The student association leaders discuss the importance of promoting equity, access and inclusion in their professions.

What does equity mean to you?

As a health professional in training, it is important to develop an understanding of inequities associated with development of the health workforce and the access to services in the communities we serve. This involves a pragmatic approach in not only identifying and addressing the inequities but also coming up with solutions to address identified inequities.

As a clinician, you are your patients' advocate, but you also need to check yourself and address the unconscious biases that you carry that influence your decisions and, ultimately, the patients' health outcomes. 

Equity is incredibly important in healthcare. However, there is significant work to be done to address the inequities in development of a health workforce that truly reflects the society we serve.

What kind of training do students in your field receive to help them approach their work with inclusion in mind?

Hauora Māori and Pasifika health are slowly becoming more integrated with the medical curriculum at the University of Otago. However, there is currently very little teaching associated with other marginalised communities such as LGBTQIA/Takatāpui.

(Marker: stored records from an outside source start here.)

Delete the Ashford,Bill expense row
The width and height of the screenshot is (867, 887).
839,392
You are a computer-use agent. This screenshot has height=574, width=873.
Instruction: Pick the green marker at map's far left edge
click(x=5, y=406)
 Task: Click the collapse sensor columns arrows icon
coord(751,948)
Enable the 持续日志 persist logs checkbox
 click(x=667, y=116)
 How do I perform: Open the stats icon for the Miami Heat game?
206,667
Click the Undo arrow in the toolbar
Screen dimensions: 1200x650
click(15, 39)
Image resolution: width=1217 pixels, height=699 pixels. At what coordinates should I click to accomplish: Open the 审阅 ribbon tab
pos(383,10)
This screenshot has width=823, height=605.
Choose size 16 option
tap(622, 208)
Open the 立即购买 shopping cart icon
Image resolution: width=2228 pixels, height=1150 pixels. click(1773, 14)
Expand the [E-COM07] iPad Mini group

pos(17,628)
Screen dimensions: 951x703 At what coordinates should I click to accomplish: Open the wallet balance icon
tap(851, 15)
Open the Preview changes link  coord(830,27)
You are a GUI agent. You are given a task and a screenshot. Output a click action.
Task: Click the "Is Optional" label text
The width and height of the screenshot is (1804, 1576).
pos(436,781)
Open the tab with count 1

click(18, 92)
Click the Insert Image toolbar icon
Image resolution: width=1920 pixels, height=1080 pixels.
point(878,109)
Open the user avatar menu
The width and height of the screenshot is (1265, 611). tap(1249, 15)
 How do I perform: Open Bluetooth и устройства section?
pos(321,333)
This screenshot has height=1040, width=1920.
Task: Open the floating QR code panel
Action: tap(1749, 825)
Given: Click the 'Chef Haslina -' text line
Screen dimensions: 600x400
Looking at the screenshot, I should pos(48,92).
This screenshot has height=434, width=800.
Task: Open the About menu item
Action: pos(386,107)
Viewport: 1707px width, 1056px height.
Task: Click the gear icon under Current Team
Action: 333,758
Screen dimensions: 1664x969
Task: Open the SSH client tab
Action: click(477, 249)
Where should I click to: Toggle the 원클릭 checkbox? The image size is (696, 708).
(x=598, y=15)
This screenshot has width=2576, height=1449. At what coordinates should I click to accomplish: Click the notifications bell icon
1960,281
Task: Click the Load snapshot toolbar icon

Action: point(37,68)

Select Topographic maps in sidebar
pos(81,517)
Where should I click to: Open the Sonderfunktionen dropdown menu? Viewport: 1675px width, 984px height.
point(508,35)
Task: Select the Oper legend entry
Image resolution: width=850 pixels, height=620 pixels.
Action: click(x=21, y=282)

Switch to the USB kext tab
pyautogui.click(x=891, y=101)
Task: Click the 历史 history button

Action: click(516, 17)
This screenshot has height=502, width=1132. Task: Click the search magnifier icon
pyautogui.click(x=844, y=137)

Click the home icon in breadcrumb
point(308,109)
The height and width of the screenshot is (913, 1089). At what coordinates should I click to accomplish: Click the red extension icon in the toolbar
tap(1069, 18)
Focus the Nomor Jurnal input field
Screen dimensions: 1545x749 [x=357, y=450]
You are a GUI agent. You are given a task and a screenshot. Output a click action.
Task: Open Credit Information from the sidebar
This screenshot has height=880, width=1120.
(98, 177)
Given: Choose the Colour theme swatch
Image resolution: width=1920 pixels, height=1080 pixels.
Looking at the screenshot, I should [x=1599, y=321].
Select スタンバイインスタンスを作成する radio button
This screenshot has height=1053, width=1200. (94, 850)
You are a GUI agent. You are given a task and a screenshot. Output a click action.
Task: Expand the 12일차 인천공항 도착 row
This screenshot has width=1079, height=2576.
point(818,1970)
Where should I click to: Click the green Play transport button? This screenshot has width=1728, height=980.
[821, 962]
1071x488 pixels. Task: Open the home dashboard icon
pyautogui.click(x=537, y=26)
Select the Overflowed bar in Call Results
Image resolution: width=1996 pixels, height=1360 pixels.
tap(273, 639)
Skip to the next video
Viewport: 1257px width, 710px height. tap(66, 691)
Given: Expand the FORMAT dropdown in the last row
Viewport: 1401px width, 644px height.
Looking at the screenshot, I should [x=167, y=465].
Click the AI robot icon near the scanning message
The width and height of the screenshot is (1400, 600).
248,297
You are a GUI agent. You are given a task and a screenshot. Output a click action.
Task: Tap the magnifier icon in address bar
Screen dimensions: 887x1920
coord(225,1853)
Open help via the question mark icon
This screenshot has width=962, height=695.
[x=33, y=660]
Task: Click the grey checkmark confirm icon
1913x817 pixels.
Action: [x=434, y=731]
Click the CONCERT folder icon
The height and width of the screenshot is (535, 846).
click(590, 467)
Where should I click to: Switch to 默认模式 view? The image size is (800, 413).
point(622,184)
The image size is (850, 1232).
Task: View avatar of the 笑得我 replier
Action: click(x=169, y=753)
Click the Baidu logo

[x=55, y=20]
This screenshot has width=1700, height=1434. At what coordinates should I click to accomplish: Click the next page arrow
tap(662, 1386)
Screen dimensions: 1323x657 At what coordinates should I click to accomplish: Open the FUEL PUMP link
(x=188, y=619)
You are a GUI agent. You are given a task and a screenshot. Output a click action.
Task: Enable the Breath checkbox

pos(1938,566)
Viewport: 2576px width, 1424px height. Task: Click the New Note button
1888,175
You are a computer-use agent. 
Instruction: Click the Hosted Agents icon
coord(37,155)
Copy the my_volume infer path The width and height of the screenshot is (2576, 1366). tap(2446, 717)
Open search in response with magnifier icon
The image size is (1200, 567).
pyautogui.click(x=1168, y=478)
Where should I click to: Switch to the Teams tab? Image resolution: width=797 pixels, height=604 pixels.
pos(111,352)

How does your profession promote fair access and inclusion? How has the culture around this shifted over the years? 

In health workforce development, affirmative action policies such as the University of Otago Mirror on Society policy have been critical in creating fair access and inclusion. This creates a richness in diversity in the medical cohorts and creates opportunities to learn from your peers about the experiences that have shaped them as the cohort goes through the medical school journey. 

The culture is slowly shifting, but there is an incredible amount of mahi to be done in this space. For example, following the Health Services and Outcomes Kaupapa Inquiry, it was evident that the Crown has seriously failed in addressing Māori health inequities and breached Te Tiriti multiple times. The recent announcement of the Māori Health Authority is a massive step forward in addressing equitable access to mainstream services and a shift towards tino rangatiratanga in healthcare. 


Is equity important in your field?

The only way for any profession to improve is by there being opportunities for those who want to progress. Just because someone is at a disadvantage, it doesn't mean they won't be able to effect progress, so equity in opportunities is important. Our clients can come from different backgrounds with different beliefs and expectations, meaning vets sometimes have to change their approach to satisfy the needs of a client. 

How does the veterinary profession promote fair access and inclusion? How has the culture around this shifted over the years?

Fair access and inclusion are very important and up-and-coming topics in the veterinary profession. Programmes are currently being developed by some of the most important veterinary associations in the world, with the American Veterinary Medical Association providing a fairly comprehensive list of webinars on their website.

The new Equity, Inclusion and Diversity Committee at Massey University's School of Veterinary Science has a goal to promote a "culture of inclusion where all are valued equally" regardless of their background, race, gender or other differences.

Although these changes are a great start, it does show that there have been, and still are, issues regarding equity in the veterinary industry. As long as these new initiatives and programmes continue to develop and are supported by everyone in the industry, we can be pretty confident that we will start to see major positive changes for those affected the most. 

What kind of training do students in your field receive to help them approach their work with inclusion in mind?

Right from our first year, we've been reminded that not everyone is the same as us. Lectures on cultural sensitivity with clients are what stick out in my mind the most, but even just out everyday learning environment helps us. 

Our classes are made up of people from various backgrounds and age groups, meaning we get a little exposure every day. I do believe that more structured training could be introduced to the course, but I'm sure that will come in time – especially with the changes occurring in the wider field. 


Is equity important in your field?

General oral health, quality of life and overall health are influenced by many factors including age, medical background, socio-economic status and cultural background. It is important to consider these factors when understanding the need for dental treatment for certain groups.

How does the dental profession promote fair access and inclusion? How has the culture around this shifted over the years?

Inclusion is always enforced as we are trained with treating patients equally in the clinical environment. We treat all patients with respect regardless of their gender, ethnicity, or socio-economic status. This is also a key aspect of the Health and Disability Commissioner Code of Rights for all health professionals. The culture has shifted around ensuring that cultural competency is taught as part of our education. 

This means we are ensuring any cultural barriers are reduced to ensure all members of the population are included and feel welcome.

Do you have any concerns around equity in your field?

As dental care is free up until the age of 18, it is assumed that all children regularly access the dentist. However, studies have shown many parents within low socio-economic status areas are actually unaware of this, so children who require dental care the most miss out. 

Emphasis needs to be placed on educating these families and children so that they are aware of this scheme and they develop good oral health habits early on. Similarily, in New Zealand, adults are retaining their teeth further into old age. Therefore, the elderly population has a high need for dental treatment. However, currently there is no funding scheme to subsidise dental care for the elderly population.